PROVIDED RECORDS –
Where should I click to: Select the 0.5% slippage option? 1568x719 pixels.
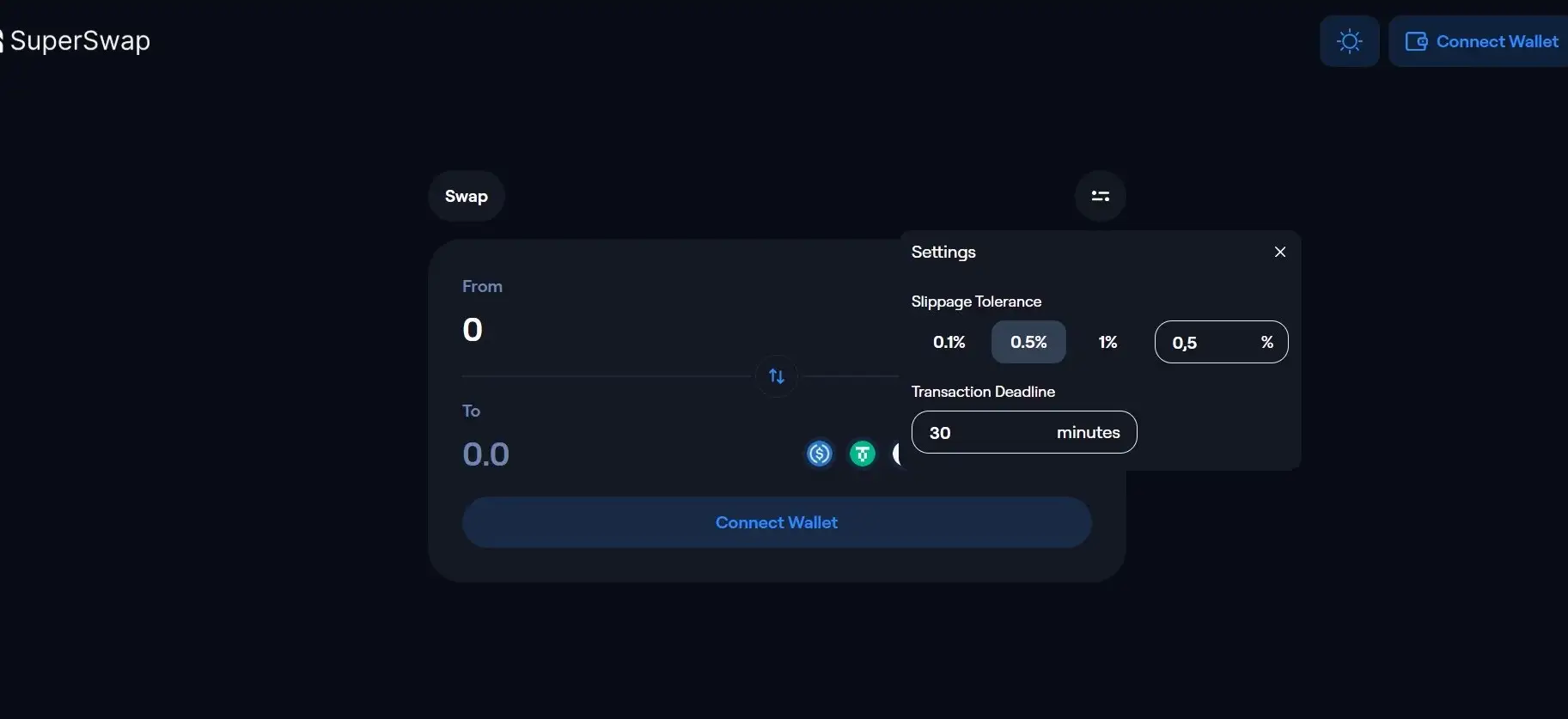pyautogui.click(x=1028, y=342)
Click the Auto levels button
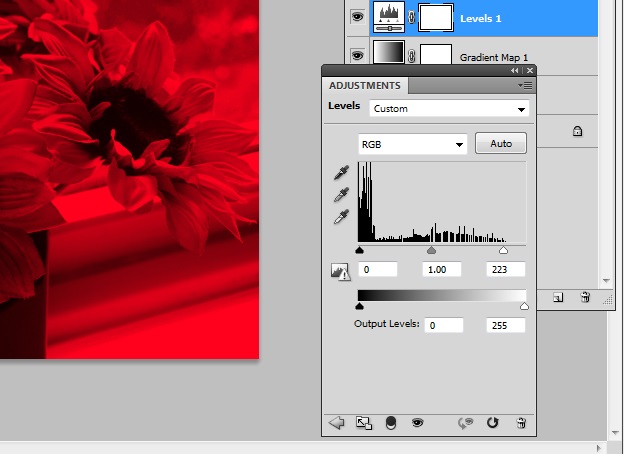This screenshot has width=624, height=454. click(x=501, y=144)
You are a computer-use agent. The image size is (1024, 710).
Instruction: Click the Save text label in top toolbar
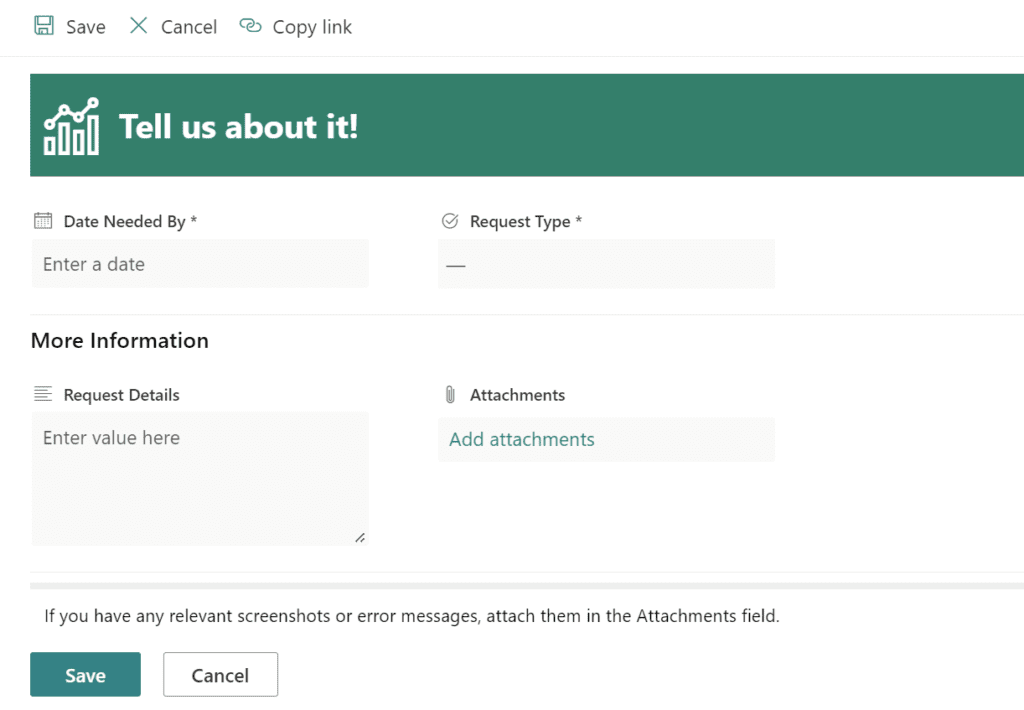[x=86, y=27]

PROBLEM DESCRIPTION – Reproduce each of the lines above word for word, and leave the pictures out.

SOLVED PROBLEM –
Where should I click to: Select the 0.5% slippage option? 1568x719 pixels.
pyautogui.click(x=1028, y=342)
Click the Auto levels button
This screenshot has width=624, height=454. click(x=501, y=144)
You are a computer-use agent. The image size is (1024, 710).
Instruction: Click the Save text label in top toolbar
[x=86, y=27]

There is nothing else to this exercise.